Problem statement
Write out every one of the entries below, reproducing each line word for word.

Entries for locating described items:
--------------------------------------------------

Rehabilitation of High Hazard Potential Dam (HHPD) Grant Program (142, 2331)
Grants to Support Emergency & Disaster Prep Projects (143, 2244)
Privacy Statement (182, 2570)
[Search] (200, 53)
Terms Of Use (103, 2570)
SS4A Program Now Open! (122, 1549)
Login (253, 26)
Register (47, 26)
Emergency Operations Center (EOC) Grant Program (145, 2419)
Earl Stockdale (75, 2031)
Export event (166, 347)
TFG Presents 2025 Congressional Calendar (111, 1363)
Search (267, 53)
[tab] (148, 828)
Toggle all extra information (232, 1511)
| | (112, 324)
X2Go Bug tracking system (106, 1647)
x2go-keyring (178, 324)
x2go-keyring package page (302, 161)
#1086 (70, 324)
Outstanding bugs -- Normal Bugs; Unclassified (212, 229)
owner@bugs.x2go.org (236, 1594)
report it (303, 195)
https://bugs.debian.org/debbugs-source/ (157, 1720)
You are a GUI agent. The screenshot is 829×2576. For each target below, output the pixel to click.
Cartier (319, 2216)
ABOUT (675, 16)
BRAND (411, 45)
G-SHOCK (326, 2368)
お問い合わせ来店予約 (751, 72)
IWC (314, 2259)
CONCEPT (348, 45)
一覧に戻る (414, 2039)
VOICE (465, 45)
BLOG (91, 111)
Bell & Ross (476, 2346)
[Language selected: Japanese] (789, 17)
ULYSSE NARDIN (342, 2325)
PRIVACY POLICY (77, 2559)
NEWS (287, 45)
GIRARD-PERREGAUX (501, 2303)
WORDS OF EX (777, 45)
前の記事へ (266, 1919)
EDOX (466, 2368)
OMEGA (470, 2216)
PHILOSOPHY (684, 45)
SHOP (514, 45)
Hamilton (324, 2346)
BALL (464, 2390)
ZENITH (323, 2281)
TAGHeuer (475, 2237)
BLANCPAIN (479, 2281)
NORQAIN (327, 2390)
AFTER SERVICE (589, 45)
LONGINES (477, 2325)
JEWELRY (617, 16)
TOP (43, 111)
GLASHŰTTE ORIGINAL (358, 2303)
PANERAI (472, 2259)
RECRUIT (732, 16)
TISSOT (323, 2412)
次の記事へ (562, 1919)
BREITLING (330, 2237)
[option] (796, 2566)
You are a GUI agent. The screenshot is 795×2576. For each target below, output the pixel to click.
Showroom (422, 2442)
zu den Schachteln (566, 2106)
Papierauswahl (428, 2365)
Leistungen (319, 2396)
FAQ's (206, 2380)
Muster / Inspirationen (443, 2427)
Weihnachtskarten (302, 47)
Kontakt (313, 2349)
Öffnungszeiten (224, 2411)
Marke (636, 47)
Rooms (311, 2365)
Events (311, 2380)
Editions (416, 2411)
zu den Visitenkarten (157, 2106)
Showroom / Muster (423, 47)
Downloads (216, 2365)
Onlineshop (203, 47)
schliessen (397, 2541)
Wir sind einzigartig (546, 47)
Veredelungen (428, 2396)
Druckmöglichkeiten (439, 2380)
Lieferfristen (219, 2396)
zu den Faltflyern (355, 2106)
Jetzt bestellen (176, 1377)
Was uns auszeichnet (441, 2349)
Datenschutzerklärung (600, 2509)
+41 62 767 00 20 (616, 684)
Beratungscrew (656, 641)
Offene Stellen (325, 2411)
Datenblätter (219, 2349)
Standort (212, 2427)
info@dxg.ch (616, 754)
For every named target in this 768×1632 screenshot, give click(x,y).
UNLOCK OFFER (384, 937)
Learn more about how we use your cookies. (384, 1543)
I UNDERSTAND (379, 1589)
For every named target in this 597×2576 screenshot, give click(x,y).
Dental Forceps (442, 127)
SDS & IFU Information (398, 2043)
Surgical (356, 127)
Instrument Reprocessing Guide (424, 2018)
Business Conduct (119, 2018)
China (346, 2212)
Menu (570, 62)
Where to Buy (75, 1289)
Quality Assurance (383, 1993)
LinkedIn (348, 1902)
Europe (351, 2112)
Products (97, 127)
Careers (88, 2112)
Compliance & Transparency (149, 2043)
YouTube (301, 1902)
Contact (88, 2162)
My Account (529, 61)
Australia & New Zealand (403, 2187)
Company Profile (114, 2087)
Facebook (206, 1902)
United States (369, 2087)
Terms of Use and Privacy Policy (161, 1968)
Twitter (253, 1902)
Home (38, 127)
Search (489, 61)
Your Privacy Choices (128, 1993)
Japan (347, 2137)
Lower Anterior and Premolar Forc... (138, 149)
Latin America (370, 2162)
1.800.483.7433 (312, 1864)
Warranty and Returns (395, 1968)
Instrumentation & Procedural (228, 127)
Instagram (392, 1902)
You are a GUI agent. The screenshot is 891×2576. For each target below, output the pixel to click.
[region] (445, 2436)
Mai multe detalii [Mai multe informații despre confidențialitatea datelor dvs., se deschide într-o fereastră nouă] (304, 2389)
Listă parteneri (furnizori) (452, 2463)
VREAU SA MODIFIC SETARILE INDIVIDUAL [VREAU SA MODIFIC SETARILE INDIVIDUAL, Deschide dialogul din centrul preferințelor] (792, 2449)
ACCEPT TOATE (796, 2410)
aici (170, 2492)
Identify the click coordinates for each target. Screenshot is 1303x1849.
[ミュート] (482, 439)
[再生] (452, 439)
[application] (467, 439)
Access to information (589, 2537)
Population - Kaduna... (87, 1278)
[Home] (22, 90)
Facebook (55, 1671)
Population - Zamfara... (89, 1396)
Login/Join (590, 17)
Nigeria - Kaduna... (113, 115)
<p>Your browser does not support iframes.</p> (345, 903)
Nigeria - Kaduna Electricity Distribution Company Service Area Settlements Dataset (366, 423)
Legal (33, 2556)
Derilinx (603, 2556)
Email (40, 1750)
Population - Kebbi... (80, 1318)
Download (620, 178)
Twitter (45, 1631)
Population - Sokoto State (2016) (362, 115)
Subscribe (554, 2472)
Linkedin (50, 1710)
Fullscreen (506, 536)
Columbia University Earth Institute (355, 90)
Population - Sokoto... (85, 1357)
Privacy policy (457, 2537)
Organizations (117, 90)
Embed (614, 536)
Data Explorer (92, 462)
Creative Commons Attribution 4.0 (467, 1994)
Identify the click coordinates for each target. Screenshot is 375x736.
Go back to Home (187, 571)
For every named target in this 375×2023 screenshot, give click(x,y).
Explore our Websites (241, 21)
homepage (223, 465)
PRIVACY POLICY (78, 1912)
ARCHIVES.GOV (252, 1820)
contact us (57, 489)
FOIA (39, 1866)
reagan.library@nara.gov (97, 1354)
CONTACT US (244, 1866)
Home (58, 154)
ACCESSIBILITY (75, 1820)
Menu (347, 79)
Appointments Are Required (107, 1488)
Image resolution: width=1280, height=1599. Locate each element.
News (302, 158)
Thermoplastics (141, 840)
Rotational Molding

--------------------------------------------------

Output below
Rehabilitation of High Hazard Potential Dam (HHPD) Grant Program (142, 2331)
Grants to Support Emergency & Disaster Prep Projects (143, 2244)
Privacy Statement (182, 2570)
[Search] (200, 53)
Terms Of Use (103, 2570)
SS4A Program Now Open! (122, 1549)
Login (253, 26)
Register (47, 26)
Emergency Operations Center (EOC) Grant Program (145, 2419)
Earl Stockdale (75, 2031)
Export event (166, 347)
TFG Presents 2025 Congressional Calendar (111, 1363)
Search (267, 53)
[tab] (148, 828)
Toggle all extra information (232, 1511)
| | (112, 324)
X2Go Bug tracking system (106, 1647)
x2go-keyring (178, 324)
x2go-keyring package page (302, 161)
#1086 (70, 324)
Outstanding bugs -- Normal Bugs; Unclassified (212, 229)
owner@bugs.x2go.org (236, 1594)
report it (303, 195)
https://bugs.debian.org/debbugs-source/ (157, 1720)
You are a GUI agent. The screenshot is 829×2576. For each target below, output the pixel to click.
Cartier (319, 2216)
ABOUT (675, 16)
BRAND (411, 45)
G-SHOCK (326, 2368)
お問い合わせ来店予約 (751, 72)
IWC (314, 2259)
CONCEPT (348, 45)
一覧に戻る (414, 2039)
VOICE (465, 45)
BLOG (91, 111)
Bell & Ross (476, 2346)
[Language selected: Japanese] (789, 17)
ULYSSE NARDIN (342, 2325)
PRIVACY POLICY (77, 2559)
NEWS (287, 45)
GIRARD-PERREGAUX (501, 2303)
WORDS OF EX (777, 45)
前の記事へ (266, 1919)
EDOX (466, 2368)
OMEGA (470, 2216)
PHILOSOPHY (684, 45)
SHOP (514, 45)
Hamilton (324, 2346)
BALL (464, 2390)
ZENITH (323, 2281)
TAGHeuer (475, 2237)
BLANCPAIN (479, 2281)
NORQAIN (327, 2390)
AFTER SERVICE (589, 45)
LONGINES (477, 2325)
JEWELRY (617, 16)
TOP (43, 111)
GLASHŰTTE ORIGINAL (358, 2303)
PANERAI (472, 2259)
RECRUIT (732, 16)
TISSOT (323, 2412)
次の記事へ (562, 1919)
BREITLING (330, 2237)
[option] (796, 2566)
You are a GUI agent. The screenshot is 795×2576. For each target below, output the pixel to click.
Showroom (422, 2442)
zu den Schachteln (566, 2106)
Papierauswahl (428, 2365)
Leistungen (319, 2396)
FAQ's (206, 2380)
Muster / Inspirationen (443, 2427)
Weihnachtskarten (302, 47)
Kontakt (313, 2349)
Öffnungszeiten (224, 2411)
Marke (636, 47)
Rooms (311, 2365)
Events (311, 2380)
Editions (416, 2411)
zu den Visitenkarten (157, 2106)
Showroom / Muster (423, 47)
Downloads (216, 2365)
Onlineshop (203, 47)
schliessen (397, 2541)
Wir sind einzigartig (546, 47)
Veredelungen (428, 2396)
Druckmöglichkeiten (439, 2380)
Lieferfristen (219, 2396)
zu den Faltflyern (355, 2106)
Jetzt bestellen (176, 1377)
Was uns auszeichnet (441, 2349)
Datenschutzerklärung (600, 2509)
+41 62 767 00 20 (616, 684)
Beratungscrew (656, 641)
Offene Stellen (325, 2411)
Datenblätter (219, 2349)
Standort (212, 2427)
info@dxg.ch (616, 754)
For every named target in this 768×1632 screenshot, give click(x,y).
UNLOCK OFFER (384, 937)
Learn more about how we use your cookies. (384, 1543)
I UNDERSTAND (379, 1589)
For every named target in this 597×2576 screenshot, give click(x,y).
Dental Forceps (442, 127)
SDS & IFU Information (398, 2043)
Surgical (356, 127)
Instrument Reprocessing Guide (424, 2018)
Business Conduct (119, 2018)
China (346, 2212)
Menu (570, 62)
Where to Buy (75, 1289)
Quality Assurance (383, 1993)
LinkedIn (348, 1902)
Europe (351, 2112)
Products (97, 127)
Careers (88, 2112)
Compliance & Transparency (149, 2043)
YouTube (301, 1902)
Contact (88, 2162)
My Account (529, 61)
Australia & New Zealand (403, 2187)
Company Profile (114, 2087)
Facebook (206, 1902)
United States (369, 2087)
Terms of Use and Privacy Policy (161, 1968)
Twitter (253, 1902)
Home (38, 127)
Search (489, 61)
Your Privacy Choices (128, 1993)
Japan (347, 2137)
Lower Anterior and Premolar Forc... (138, 149)
Latin America (370, 2162)
1.800.483.7433 (312, 1864)
Warranty and Returns (395, 1968)
Instrumentation & Procedural (228, 127)
Instagram (392, 1902)
You are a GUI agent. The screenshot is 891×2576. For each target below, output the pixel to click.
[region] (445, 2436)
Mai multe detalii [Mai multe informații despre confidențialitatea datelor dvs., se deschide într-o fereastră nouă] (304, 2389)
Listă parteneri (furnizori) (452, 2463)
VREAU SA MODIFIC SETARILE INDIVIDUAL [VREAU SA MODIFIC SETARILE INDIVIDUAL, Deschide dialogul din centrul preferințelor] (792, 2449)
ACCEPT TOATE (796, 2410)
aici (170, 2492)
Identify the click coordinates for each target. Screenshot is 1303x1849.
[ミュート] (482, 439)
[再生] (452, 439)
[application] (467, 439)
Access to information (589, 2537)
Population - Kaduna... (87, 1278)
[Home] (22, 90)
Facebook (55, 1671)
Population - Zamfara... (89, 1396)
Login/Join (590, 17)
Nigeria - Kaduna... (113, 115)
<p>Your browser does not support iframes.</p> (345, 903)
Nigeria - Kaduna Electricity Distribution Company Service Area Settlements Dataset (366, 423)
Legal (33, 2556)
Derilinx (603, 2556)
Email (40, 1750)
Population - Kebbi... (80, 1318)
Download (620, 178)
Twitter (45, 1631)
Population - Sokoto State (2016) (362, 115)
Subscribe (554, 2472)
Linkedin (50, 1710)
Fullscreen (506, 536)
Columbia University Earth Institute (355, 90)
Population - Sokoto... (85, 1357)
Privacy policy (457, 2537)
Organizations (117, 90)
Embed (614, 536)
Data Explorer (92, 462)
Creative Commons Attribution 4.0 (467, 1994)
Identify the click coordinates for each target. Screenshot is 375x736.
Go back to Home (187, 571)
For every named target in this 375×2023 screenshot, give click(x,y).
Explore our Websites (241, 21)
homepage (223, 465)
PRIVACY POLICY (78, 1912)
ARCHIVES.GOV (252, 1820)
contact us (57, 489)
FOIA (39, 1866)
reagan.library@nara.gov (97, 1354)
CONTACT US (244, 1866)
Home (58, 154)
ACCESSIBILITY (75, 1820)
Menu (347, 79)
Appointments Are Required (107, 1488)
Image resolution: width=1280, height=1599. Locate each element.
News (302, 158)
Thermoplastics (141, 840)
Rotational Molding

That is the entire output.